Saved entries

———

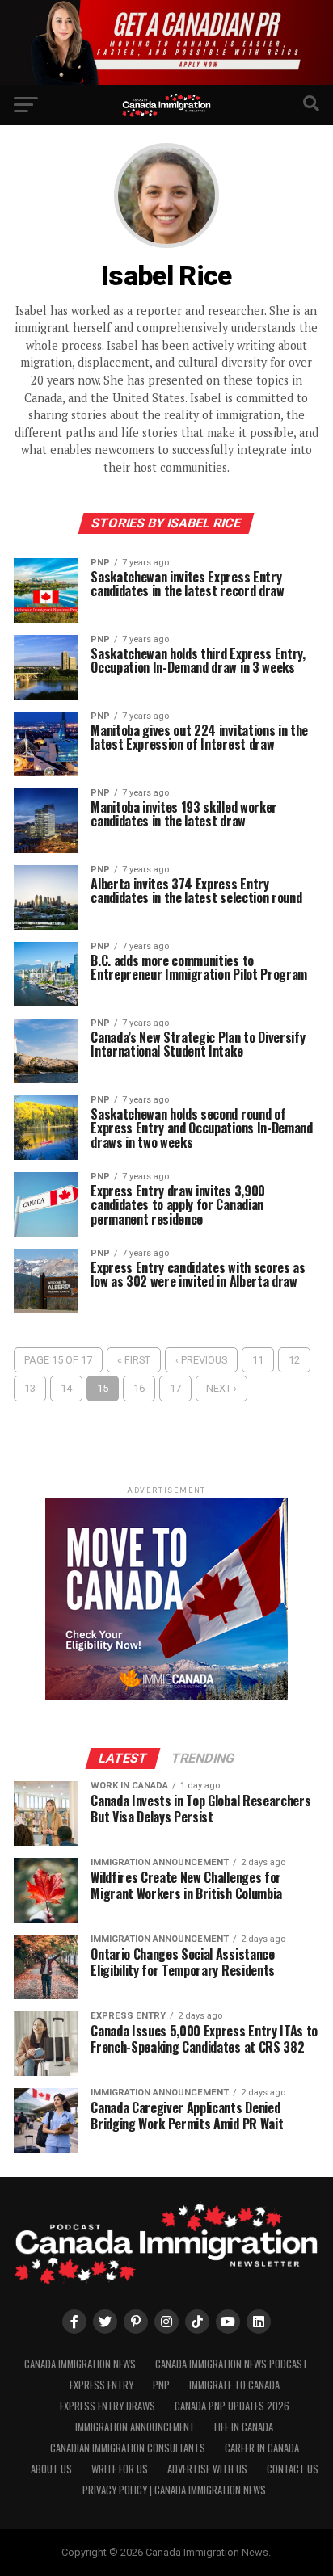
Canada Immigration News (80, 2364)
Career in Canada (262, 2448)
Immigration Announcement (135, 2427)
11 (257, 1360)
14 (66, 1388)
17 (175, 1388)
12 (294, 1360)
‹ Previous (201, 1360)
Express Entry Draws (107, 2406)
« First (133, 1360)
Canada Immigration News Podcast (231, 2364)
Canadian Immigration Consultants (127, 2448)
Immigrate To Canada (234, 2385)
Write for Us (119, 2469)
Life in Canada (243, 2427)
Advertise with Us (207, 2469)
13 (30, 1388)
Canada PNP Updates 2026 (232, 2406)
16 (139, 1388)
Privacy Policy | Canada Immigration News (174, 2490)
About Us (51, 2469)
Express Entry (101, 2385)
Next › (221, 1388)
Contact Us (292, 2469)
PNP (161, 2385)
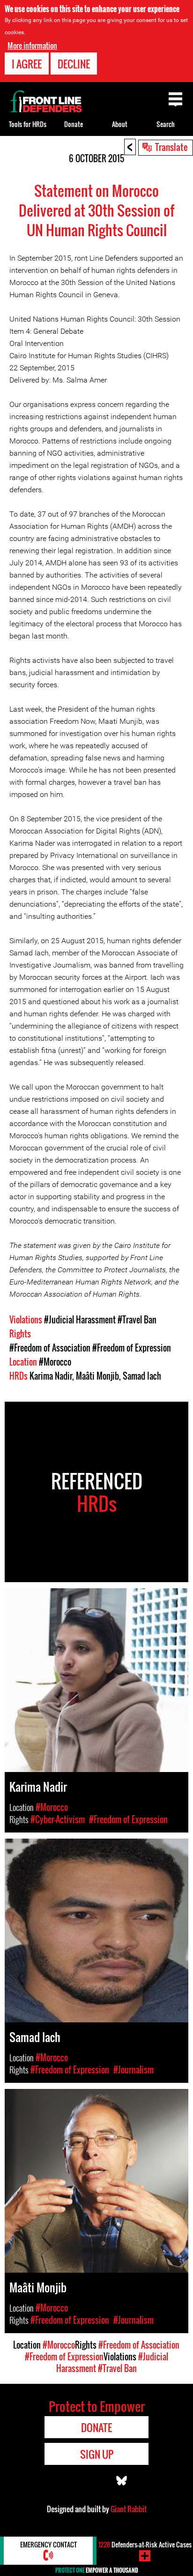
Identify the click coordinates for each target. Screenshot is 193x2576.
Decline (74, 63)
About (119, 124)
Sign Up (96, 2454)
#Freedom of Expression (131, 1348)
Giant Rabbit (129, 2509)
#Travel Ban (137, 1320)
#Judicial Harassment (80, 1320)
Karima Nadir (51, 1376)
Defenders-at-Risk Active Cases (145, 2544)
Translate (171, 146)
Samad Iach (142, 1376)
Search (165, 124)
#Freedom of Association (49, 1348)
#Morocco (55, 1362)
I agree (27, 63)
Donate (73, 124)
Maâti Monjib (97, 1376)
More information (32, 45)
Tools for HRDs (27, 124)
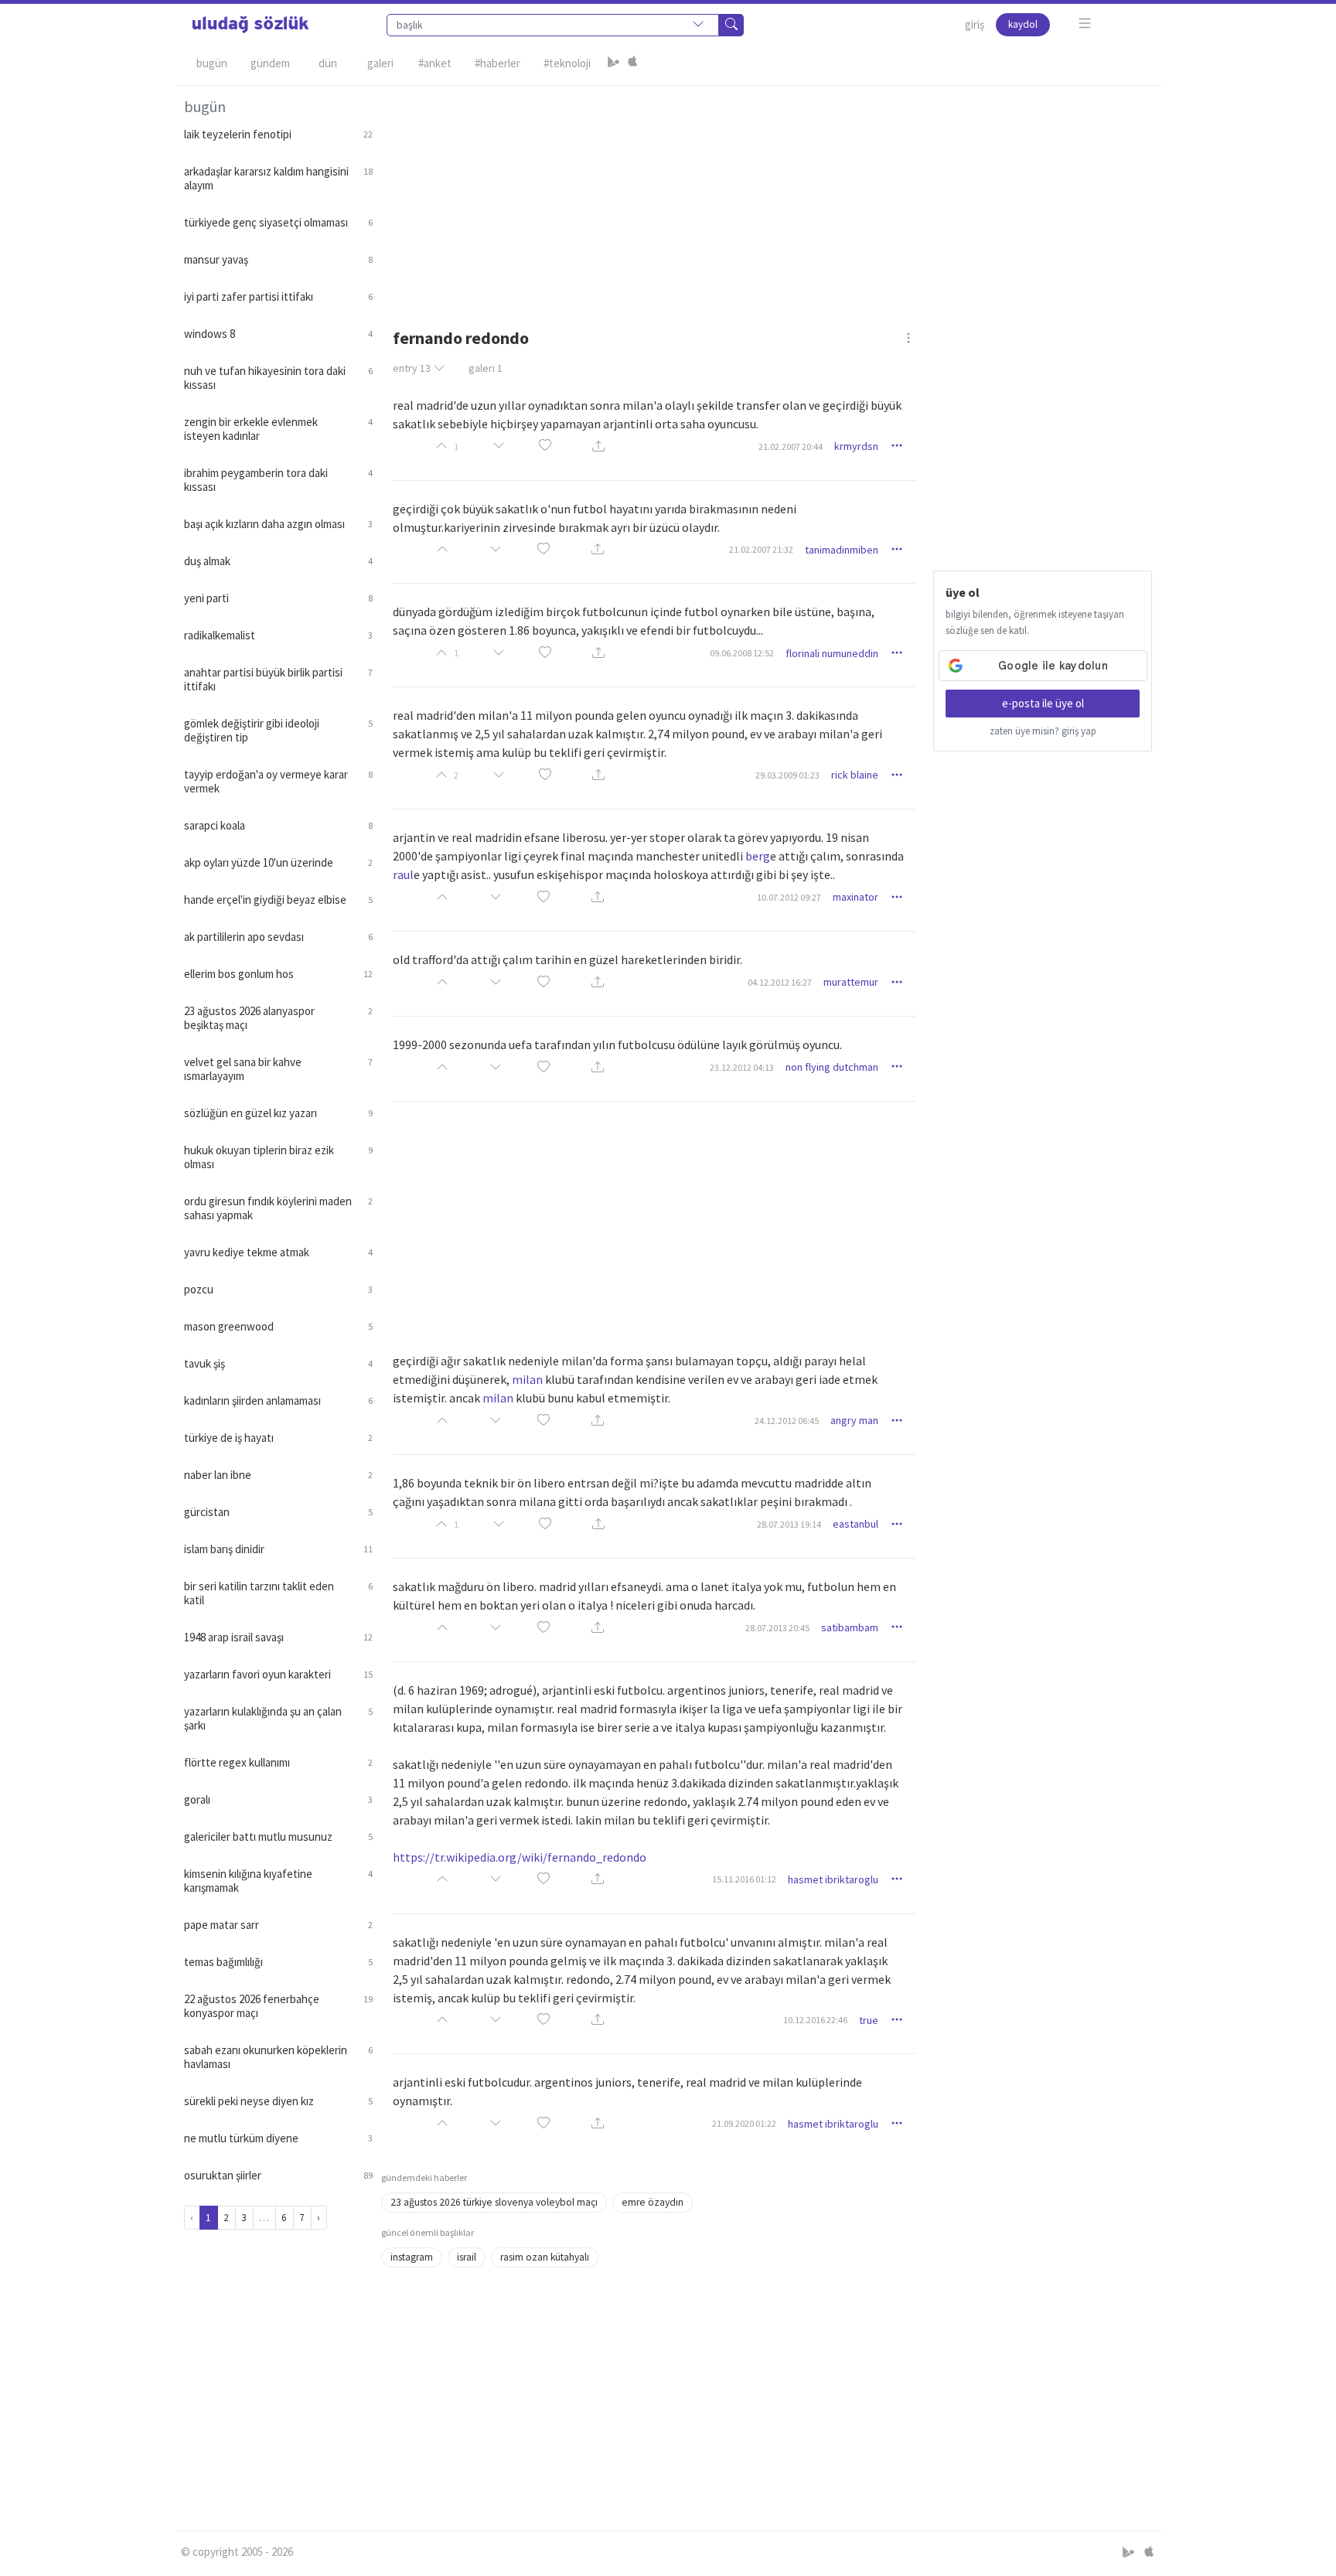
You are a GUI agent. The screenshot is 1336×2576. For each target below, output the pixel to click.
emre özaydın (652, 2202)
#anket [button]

———

■ Exercise requirements
Please tally the lines of the data in which the string "Freedom" appears and write only the total.

■ Result for this task
2